A primeira obrigação do Estado, e o trabalho é antes de mais um direito e assim tem de ser visto, é fazer com que os indivíduos entendam que as oportunidades não nascem em instituições já por si minadas de forma a serem ineficazes. Não existe um mercado social de trabalho porque existe um negócio muito bem estruturado e montado em torno destas questões na esfera privada. E assim sendo, é obrigação do Estado formar os indivíduos para que saibam como e onde procurar trabalho. Faz parte do exercício da cidadania. Para que exista um apoio no desemprego há que haver efectivamente uma situação de desemprego, mas também uma situação de procura e empenho nessa procura de alternativas no mercado. Tem este a capacidade de resposta positiva em muitos dos sectores mais atingidos? Acredito que não tem, de facto e aí sim, deve intervir de uma forma bem mais contundente.
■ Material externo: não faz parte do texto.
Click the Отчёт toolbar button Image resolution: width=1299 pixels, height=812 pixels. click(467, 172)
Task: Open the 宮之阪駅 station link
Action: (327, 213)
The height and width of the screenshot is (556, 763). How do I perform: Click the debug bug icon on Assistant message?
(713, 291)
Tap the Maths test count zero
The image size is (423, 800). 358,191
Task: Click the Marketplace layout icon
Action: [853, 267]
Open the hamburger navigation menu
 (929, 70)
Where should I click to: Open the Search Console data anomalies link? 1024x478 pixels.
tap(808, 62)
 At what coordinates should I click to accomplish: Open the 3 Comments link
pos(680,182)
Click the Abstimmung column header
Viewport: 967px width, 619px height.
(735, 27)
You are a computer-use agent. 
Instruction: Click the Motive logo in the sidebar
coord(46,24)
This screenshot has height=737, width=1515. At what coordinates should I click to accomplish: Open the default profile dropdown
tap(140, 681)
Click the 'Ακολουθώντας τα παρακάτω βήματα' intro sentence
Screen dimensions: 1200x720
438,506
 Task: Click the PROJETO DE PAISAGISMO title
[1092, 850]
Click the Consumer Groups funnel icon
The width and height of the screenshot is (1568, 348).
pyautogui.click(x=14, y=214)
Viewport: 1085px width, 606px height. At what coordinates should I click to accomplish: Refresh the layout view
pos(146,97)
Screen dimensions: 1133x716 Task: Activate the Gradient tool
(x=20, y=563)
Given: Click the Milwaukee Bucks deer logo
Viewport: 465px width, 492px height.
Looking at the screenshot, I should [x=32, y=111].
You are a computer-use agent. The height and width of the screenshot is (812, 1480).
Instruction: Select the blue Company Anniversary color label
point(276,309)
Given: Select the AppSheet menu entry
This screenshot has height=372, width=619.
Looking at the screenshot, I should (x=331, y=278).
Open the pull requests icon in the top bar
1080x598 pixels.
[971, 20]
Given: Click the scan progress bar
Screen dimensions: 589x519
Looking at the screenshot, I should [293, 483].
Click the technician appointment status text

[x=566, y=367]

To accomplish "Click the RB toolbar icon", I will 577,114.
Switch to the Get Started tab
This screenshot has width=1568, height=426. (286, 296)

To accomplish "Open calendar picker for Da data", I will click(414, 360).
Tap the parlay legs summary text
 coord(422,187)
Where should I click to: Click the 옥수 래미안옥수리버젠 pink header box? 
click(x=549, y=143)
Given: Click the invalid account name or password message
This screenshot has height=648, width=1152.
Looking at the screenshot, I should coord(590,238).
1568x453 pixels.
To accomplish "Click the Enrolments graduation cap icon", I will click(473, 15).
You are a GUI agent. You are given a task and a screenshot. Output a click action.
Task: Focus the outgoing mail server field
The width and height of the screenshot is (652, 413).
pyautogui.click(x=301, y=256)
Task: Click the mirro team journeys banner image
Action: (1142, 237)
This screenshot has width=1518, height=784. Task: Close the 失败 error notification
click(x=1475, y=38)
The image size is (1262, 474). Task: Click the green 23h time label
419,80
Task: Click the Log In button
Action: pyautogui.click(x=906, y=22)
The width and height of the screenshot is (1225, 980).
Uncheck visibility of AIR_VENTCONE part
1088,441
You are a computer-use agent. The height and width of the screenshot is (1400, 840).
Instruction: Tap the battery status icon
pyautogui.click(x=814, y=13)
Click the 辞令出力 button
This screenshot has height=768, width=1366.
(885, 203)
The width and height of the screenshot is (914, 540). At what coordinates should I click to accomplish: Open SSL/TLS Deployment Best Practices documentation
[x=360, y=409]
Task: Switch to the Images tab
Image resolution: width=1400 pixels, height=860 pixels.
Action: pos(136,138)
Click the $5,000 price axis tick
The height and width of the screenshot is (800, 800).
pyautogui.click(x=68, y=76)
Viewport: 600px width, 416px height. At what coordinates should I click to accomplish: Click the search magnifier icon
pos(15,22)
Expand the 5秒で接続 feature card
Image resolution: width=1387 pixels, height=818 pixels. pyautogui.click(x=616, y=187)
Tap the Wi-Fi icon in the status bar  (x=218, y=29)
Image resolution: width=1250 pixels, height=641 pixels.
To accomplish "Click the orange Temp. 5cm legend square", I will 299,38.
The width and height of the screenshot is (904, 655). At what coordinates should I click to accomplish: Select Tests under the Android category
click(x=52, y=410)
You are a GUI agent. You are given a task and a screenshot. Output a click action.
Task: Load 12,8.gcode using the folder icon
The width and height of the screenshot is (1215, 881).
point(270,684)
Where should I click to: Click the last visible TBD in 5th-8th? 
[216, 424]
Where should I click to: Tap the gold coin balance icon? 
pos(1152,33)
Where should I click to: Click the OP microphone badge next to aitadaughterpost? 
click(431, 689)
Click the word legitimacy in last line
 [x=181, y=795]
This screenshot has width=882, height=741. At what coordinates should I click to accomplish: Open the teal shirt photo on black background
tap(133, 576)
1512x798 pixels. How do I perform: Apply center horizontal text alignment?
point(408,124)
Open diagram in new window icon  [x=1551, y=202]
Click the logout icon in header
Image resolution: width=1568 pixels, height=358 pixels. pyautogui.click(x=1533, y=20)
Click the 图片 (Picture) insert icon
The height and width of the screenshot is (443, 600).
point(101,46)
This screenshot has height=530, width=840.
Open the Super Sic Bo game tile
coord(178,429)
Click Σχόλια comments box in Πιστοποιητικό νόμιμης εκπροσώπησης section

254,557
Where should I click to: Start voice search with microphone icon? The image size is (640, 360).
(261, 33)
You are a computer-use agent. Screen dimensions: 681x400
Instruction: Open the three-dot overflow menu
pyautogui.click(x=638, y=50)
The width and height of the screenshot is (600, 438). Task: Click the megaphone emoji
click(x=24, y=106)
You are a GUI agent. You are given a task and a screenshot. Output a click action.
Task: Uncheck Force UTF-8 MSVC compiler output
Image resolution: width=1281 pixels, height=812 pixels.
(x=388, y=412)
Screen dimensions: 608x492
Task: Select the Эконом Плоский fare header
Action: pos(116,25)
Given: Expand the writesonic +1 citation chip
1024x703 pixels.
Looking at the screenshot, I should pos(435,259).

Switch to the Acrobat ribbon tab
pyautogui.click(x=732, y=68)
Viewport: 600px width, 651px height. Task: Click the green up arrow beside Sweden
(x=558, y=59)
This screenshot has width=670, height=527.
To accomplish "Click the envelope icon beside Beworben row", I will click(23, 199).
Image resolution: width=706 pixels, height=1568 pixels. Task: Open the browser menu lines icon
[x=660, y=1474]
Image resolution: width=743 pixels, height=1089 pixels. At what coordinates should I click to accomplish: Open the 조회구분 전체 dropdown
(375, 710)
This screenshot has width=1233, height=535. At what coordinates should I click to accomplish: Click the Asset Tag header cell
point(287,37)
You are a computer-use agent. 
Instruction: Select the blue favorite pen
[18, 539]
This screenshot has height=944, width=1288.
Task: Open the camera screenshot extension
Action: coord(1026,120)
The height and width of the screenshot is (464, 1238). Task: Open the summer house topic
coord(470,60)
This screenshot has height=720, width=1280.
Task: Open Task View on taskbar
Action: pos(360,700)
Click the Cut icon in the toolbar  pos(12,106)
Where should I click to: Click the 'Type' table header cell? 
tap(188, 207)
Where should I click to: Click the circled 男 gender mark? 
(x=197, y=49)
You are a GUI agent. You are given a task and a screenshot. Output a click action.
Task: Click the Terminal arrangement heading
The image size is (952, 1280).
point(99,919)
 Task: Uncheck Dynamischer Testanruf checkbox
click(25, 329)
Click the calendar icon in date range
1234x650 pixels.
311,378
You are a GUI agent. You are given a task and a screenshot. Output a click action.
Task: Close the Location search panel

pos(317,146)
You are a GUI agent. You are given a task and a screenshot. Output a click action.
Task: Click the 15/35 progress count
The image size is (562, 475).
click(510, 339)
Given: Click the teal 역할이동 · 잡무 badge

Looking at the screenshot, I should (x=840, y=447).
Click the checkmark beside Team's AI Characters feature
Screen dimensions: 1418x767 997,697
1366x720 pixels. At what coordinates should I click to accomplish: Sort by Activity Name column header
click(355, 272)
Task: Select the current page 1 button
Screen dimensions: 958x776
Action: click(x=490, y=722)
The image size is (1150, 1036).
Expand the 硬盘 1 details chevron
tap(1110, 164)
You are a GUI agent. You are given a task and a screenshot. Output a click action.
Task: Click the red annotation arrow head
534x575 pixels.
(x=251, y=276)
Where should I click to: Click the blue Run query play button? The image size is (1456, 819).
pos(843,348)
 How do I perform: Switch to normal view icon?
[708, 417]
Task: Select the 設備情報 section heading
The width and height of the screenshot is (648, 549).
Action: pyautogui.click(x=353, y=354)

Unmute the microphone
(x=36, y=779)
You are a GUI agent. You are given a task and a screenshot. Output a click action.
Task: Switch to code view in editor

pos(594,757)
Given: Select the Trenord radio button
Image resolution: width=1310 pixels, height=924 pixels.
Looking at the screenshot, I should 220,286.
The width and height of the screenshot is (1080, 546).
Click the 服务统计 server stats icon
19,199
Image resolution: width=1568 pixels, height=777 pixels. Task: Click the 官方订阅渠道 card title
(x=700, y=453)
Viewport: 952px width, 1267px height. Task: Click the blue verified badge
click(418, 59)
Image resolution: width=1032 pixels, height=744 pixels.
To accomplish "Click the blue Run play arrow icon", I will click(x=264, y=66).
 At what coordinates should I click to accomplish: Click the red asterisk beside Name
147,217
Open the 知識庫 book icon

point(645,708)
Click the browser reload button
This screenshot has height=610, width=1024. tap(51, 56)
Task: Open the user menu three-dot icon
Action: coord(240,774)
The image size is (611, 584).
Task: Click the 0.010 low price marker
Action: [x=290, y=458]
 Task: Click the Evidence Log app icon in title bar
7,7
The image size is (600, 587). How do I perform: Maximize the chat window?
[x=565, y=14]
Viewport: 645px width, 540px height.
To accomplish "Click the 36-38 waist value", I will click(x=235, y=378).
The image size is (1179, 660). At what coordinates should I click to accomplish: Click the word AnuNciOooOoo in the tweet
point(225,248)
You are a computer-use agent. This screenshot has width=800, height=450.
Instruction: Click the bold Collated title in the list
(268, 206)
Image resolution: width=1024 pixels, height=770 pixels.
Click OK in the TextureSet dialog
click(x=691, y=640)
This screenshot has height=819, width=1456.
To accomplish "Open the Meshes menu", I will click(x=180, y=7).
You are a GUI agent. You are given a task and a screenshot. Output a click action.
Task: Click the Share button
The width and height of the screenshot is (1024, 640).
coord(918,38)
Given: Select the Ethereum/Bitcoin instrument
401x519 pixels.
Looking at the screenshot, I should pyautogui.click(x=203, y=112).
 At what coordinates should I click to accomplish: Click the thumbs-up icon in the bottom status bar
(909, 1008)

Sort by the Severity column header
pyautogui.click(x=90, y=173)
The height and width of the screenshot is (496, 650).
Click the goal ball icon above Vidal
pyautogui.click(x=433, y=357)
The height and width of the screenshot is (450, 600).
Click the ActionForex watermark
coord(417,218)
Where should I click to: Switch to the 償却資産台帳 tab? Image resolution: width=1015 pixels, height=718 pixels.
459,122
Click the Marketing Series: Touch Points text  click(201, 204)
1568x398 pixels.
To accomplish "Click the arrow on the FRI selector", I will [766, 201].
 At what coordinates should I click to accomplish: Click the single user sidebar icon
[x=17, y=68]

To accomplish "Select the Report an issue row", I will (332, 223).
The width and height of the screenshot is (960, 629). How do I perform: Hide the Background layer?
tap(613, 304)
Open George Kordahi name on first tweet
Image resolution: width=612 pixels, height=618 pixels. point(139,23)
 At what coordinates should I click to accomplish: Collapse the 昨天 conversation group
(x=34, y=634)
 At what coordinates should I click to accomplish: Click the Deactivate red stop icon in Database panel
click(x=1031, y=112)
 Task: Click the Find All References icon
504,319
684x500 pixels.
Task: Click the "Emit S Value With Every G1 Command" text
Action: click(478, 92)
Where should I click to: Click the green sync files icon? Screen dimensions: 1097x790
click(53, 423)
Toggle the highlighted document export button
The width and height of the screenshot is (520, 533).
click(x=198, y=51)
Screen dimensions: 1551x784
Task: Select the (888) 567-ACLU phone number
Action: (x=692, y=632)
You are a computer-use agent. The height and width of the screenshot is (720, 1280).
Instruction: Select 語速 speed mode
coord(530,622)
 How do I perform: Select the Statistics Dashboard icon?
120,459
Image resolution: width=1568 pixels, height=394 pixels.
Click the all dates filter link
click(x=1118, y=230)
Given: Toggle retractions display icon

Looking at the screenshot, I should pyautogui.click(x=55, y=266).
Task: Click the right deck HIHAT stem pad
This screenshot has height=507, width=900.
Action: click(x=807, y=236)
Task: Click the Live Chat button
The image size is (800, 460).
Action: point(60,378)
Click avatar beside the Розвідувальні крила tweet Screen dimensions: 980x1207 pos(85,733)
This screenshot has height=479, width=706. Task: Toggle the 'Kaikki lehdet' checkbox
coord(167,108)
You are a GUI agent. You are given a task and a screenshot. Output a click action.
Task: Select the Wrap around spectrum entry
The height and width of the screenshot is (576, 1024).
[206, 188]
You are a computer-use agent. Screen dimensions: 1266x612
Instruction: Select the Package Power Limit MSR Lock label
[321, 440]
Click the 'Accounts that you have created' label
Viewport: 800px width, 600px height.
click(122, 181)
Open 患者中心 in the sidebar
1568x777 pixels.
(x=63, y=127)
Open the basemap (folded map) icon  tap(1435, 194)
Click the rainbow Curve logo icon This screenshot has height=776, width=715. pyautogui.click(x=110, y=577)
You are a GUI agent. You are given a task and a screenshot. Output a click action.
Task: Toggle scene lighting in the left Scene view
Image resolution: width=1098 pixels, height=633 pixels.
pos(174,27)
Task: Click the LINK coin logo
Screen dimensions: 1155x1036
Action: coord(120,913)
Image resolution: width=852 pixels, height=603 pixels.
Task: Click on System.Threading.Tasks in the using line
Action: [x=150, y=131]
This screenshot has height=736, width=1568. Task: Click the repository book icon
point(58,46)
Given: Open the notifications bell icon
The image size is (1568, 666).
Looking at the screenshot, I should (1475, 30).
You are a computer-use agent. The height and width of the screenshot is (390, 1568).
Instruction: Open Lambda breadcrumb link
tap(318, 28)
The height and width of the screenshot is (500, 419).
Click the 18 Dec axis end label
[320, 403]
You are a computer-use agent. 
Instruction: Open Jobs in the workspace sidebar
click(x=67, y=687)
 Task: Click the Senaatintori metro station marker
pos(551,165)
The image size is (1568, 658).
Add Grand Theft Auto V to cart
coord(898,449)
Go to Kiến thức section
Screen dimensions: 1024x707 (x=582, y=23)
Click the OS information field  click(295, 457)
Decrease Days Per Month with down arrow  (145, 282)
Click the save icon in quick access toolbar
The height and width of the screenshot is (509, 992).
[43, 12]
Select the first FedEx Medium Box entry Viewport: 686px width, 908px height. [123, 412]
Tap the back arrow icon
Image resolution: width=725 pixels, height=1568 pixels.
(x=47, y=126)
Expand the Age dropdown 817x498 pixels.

Antes de mais, para distinguir os tipos de desempregados há que promover uma cultura de trabalho alternativo. Quem recebe subsídio de desemprego deve automaticamente estar sujeito a um programa de trabalho social. Claro que não pode ser obrigatório, seria mesmo inconstitucional. Contudo é muito mais fácil premiar com uma extensão de prazo e aumento do rendimento proveniente desse subsídio, aqueles que, procurando efectivamente trabalho, participam na vida social e das comunidades. Aqueles que à partida não aceitam esta solução, serão exactamente os mesmos que estacionam nos centros de emprego à espera que caiam do céu propostas de trabalho. Nestes casos deve haver aquilo que o governo agora sugere, uma redução com vista à reintegração ou integração na vida activa. Mas será que isso produz realmente resultados?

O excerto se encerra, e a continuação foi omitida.